Um die Interessen, Fragen und Vorurteile der Zielgruppe herauszufinden, sollte sich das Team des Autohauses zusammenfinden und die Inhalte des Workshops recherchieren. Auf diese Weise können viele Vorurteile abgebaut werden, denen das E-Auto aktuell ausgesetzt ist, um mehr Menschen vom Kauf überzeugen.

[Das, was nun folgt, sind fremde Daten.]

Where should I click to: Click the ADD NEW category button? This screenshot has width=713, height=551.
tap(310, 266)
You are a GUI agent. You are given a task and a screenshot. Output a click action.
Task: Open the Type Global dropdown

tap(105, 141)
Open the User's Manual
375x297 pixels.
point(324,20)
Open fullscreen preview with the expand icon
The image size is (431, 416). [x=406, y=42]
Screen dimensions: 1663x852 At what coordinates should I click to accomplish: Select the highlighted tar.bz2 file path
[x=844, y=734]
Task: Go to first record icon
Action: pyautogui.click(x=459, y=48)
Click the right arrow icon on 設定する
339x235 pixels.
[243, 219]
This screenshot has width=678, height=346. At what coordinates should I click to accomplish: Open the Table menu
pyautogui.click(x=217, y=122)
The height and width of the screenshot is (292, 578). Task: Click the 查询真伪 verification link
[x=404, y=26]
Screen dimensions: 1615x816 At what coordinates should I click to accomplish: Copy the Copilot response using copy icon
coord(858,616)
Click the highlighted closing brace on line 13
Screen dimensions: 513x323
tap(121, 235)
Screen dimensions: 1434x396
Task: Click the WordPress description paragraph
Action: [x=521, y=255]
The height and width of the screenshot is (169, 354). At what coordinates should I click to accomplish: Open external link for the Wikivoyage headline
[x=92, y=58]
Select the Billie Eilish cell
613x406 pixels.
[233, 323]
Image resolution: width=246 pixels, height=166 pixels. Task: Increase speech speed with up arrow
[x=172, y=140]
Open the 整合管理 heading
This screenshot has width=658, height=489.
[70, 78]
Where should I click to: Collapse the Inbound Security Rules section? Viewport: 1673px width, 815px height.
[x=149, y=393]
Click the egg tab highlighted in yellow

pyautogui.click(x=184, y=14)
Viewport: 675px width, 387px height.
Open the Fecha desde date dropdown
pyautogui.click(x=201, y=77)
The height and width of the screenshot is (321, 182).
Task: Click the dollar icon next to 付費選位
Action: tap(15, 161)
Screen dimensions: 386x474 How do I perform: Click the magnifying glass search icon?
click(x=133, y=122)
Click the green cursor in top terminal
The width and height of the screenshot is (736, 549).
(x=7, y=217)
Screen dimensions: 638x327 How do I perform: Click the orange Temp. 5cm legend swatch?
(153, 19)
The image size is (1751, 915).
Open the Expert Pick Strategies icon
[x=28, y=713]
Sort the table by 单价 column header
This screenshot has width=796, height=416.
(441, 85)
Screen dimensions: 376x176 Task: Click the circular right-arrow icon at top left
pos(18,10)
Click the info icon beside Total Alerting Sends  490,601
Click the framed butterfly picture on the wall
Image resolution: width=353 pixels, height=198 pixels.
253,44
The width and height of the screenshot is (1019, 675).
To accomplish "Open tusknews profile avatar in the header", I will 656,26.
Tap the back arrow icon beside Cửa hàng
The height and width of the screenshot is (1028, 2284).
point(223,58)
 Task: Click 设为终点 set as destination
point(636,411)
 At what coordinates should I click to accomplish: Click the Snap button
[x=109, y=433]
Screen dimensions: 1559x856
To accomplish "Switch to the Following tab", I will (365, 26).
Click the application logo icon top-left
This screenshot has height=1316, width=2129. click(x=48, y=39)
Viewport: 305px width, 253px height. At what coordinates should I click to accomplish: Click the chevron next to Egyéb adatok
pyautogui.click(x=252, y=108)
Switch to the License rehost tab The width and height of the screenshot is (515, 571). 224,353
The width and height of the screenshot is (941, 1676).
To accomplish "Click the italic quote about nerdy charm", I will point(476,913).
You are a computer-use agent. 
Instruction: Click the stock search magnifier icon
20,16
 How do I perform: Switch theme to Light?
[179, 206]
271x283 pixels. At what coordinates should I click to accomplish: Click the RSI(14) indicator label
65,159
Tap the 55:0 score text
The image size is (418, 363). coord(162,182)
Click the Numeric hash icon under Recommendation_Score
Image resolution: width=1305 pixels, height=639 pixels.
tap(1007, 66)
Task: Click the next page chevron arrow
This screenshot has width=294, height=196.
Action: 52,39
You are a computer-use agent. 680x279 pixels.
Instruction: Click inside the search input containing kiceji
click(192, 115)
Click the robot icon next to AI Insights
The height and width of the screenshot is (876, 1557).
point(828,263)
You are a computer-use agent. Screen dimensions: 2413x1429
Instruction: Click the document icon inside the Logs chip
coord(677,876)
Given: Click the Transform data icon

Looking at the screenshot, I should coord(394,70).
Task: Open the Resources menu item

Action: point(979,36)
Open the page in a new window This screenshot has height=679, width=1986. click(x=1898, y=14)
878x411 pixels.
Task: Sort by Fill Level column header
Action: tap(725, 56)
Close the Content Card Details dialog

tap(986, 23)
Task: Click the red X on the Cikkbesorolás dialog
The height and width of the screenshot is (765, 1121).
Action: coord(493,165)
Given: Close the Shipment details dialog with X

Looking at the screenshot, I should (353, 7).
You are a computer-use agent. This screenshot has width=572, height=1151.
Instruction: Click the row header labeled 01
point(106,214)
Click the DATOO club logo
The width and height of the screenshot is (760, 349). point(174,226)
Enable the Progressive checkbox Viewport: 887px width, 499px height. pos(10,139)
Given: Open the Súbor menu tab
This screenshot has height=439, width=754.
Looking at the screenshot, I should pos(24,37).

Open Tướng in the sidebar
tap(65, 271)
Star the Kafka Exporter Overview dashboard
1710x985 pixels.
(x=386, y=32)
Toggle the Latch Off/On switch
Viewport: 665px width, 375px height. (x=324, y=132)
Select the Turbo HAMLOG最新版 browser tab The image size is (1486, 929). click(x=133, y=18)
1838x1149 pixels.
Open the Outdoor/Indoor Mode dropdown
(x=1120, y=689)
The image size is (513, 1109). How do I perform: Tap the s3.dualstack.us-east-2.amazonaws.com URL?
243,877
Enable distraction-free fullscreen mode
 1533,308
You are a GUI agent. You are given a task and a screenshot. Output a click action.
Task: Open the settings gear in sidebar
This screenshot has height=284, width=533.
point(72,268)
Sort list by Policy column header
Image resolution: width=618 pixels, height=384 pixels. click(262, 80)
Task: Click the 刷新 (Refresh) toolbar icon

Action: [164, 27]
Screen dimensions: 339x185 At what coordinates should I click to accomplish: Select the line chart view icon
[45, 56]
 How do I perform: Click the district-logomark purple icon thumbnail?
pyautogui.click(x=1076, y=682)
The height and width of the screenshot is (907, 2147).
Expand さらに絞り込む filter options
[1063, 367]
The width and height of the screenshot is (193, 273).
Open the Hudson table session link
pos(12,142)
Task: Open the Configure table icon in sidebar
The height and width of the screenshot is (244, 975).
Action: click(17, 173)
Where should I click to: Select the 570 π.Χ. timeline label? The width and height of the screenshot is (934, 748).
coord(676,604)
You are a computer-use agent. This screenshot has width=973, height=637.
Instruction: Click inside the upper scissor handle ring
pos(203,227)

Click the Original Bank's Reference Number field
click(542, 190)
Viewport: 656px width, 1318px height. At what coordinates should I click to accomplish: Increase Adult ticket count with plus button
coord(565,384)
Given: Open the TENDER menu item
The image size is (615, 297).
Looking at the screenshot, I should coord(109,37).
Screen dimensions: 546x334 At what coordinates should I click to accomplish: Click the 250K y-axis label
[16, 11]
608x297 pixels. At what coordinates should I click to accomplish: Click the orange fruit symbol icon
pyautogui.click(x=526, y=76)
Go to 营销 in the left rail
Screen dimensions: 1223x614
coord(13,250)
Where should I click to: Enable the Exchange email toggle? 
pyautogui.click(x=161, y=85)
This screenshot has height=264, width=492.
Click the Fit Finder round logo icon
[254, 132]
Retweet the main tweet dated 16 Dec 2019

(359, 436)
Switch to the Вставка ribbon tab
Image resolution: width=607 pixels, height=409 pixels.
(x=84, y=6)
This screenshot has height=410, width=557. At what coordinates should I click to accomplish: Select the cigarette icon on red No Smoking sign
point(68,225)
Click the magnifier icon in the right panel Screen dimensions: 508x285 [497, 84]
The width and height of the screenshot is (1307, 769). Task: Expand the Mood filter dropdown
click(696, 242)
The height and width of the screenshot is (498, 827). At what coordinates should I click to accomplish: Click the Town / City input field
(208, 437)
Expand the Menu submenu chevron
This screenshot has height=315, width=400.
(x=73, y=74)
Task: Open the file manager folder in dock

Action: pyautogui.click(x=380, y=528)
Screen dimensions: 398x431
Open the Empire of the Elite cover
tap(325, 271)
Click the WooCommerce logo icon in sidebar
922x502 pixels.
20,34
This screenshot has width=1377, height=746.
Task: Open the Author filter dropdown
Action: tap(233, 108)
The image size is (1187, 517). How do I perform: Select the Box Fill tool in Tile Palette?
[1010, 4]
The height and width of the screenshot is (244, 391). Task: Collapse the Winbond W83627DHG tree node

5. Über das Kerngeschäft hinausdenken

Vertriebsexperte Röwekamp betont, dass zunächst die bisher genannten Grundlagen in einem Autohaus sitzen müssen. Ist das der Fall, bietet das Geschäftsfeld anschließend viele interessante Anknüpfungspunkte. Autohäuser können ihre Margen beispielsweise steigern, indem sie selbst die Installation von Ladeinfrastruktur anbieten.

Insbesondere im urbanen Raum steigt zudem das Interesse für E-Roller oder E-Bikes, die mit in das Themenfeld aufgenommen werden können. Schon der Verkauf von Ladekabeln zeichnet sich durch sehr attraktive Margen aus und kann dadurch eine Option sein.